In other words, all that is necessary to finance new capital formation without the rich is feasible capital projects that can pay for themselves out of their own future earnings, and a banking system to provide media of exchange that are recognized as uniform and stable. Significantly, if new capital asset formation can be financed without using past savings, that means the rich are not needed in order to become an owner of productive capital…and that means that every child, woman, and man — regardless whether she, he, or it has savings now — can use “future savings” to become an owner without taking anything away from “the rich” or penalizing success, while at the same time becoming good “customers with money” to create demand for the responsible and “green” growth of the economy.
Using this method of finance is preferable to form new capital assets using the present value of the anticipated future stream of income and wealth embodied in a “bill of exchange” contract. Present value can be turned into “money” by contract, and this contract can be used to purchase new productive capital that repays its purchase price — “self-liquidating.” This will enable corporations with “feasible capital projects” (meaning they pay for themselves out of their own profits) to grow without having to retain earnings — instead, earnings can be fully paid out to the people to whom they belong: the shareholders. The new capital wealth creation, represented by new issues of stock (directly tied to ownership and control sharing) can be financed to benefit anyone (whether employed or not) without first having saved. This should be an equal opportunity right to interest-free capital credit.
The role of capital credit insurance facilitated with private insurance or a government reinsurance agency (ala the Federal Housing Administration concept) would serve as the replacement for past savings collateral to protect the commercial bank in the event of a failure of the capital project to produce the expected FUTURE earnings that would be used to pay off the capital credit loan.
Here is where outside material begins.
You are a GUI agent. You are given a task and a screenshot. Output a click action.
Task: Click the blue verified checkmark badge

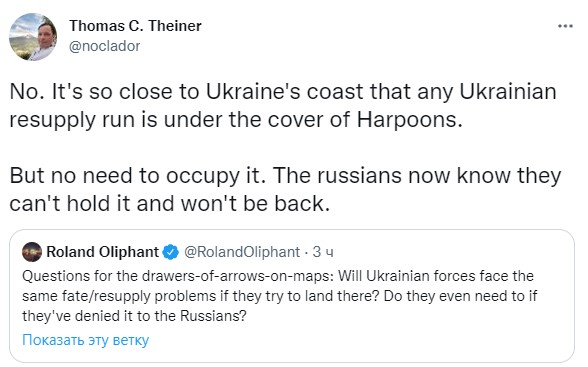pos(171,252)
Thus, national capital credit insurance would replace the requirement for pledged security, allowing employees and non-employees (EVERY citizen within the system) to become new capital asset owners simultaneously with the growth of the economy, while eliminating the sole ownership of America by the few.
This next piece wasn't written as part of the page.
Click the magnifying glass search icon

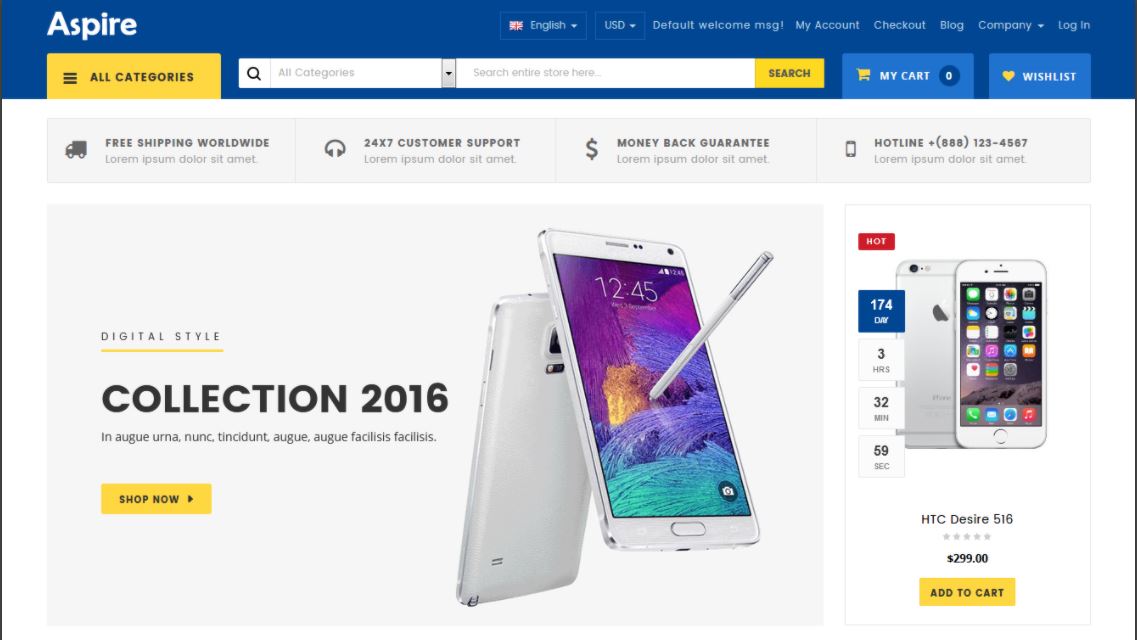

To win the presidency, Bernie Sanders needs to advocate for the enactment of this proposed legislation that will effectively empower EVERY citizen to become a productive capital OWNER without the requirement of past savings or ANY reduction in wage earnings or benefits.
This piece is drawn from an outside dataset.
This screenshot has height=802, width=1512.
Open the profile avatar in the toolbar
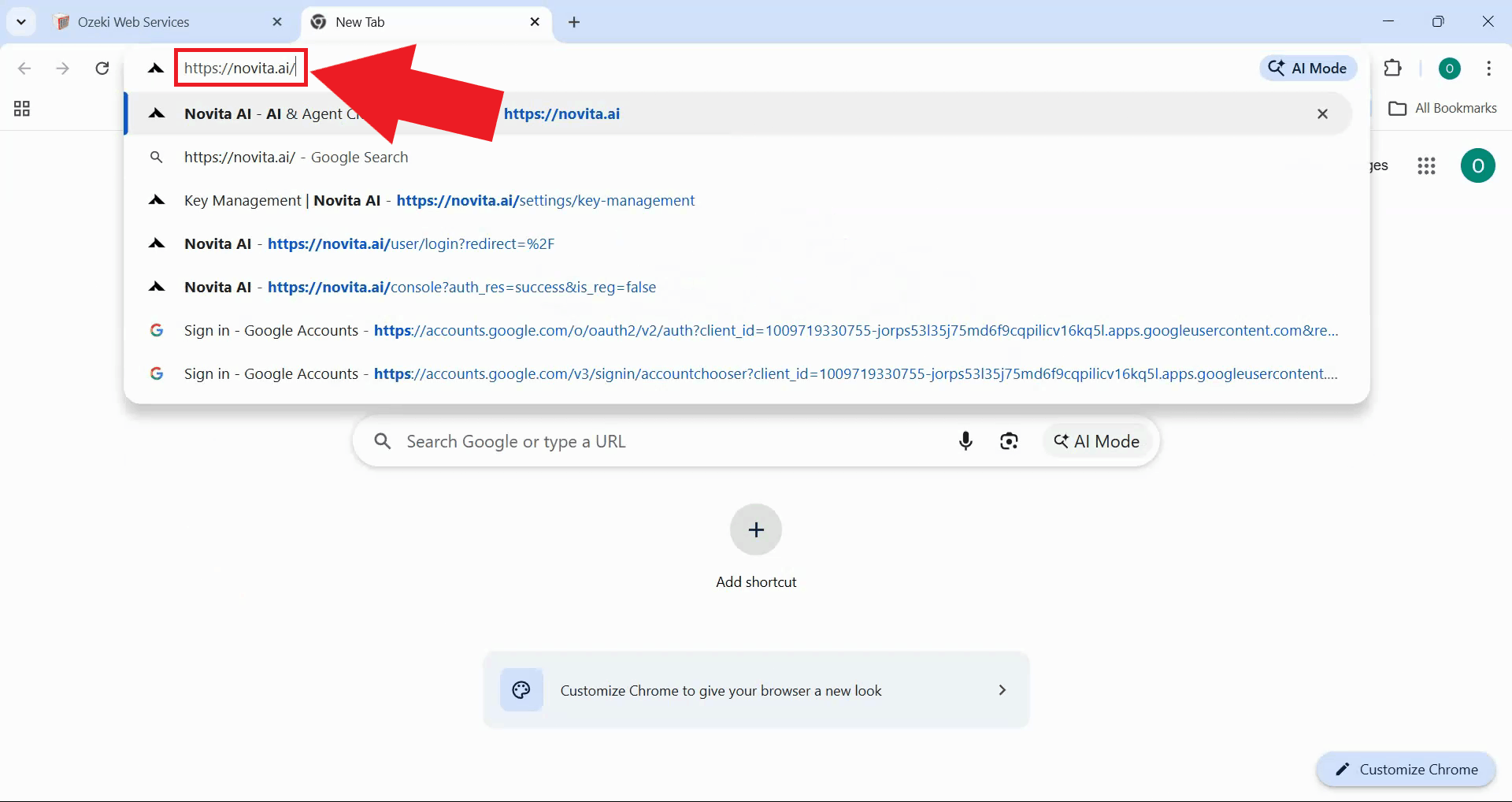click(x=1450, y=69)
If our politicians would, for a moment, bury their hatchets and open their minds and examine the ideas outlined by the CESJ, the voters in our country would be getting far more than just jobs and increased minimum wages, or falling into dependency on the State and whatever elites control the coercive powers of government for their economic well-being, and benefit from a long-term policy direction that will provide economic security to EVERY citizen and their heirs, as we build a FUTURE environmentally responsible economy that can support general affluence for EVERY child, woman, and man.